### TASK INPUT
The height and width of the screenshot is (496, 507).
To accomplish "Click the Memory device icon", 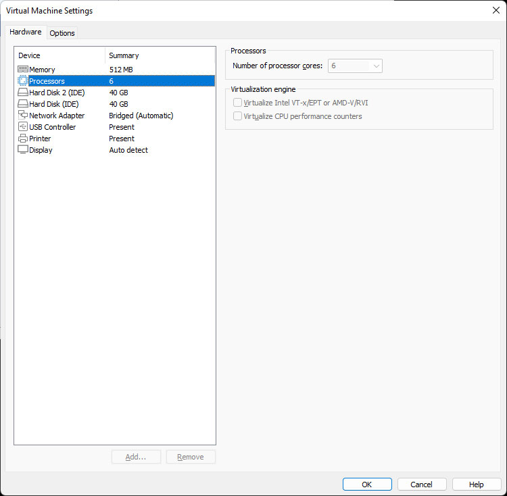I will pos(23,70).
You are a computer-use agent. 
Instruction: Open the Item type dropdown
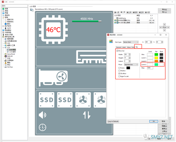tap(131, 42)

### DIRECTION
Which lines in the entries above contain the string "height", with case counting? Pick out and copy each of them.

### EXPECTED OUTPUT
The height and width of the screenshot is (496, 507).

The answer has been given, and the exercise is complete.